Print only the line with "Select the Kadın radio option" and the lines after it, ending with the last line of the material, each exactly as it stands.

Dataset entries:
• • • •

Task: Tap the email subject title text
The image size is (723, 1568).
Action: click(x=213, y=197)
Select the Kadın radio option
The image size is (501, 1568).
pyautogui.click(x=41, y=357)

• • • •

Task solution:
Select the Kadın radio option
The image size is (501, 1568).
pyautogui.click(x=41, y=357)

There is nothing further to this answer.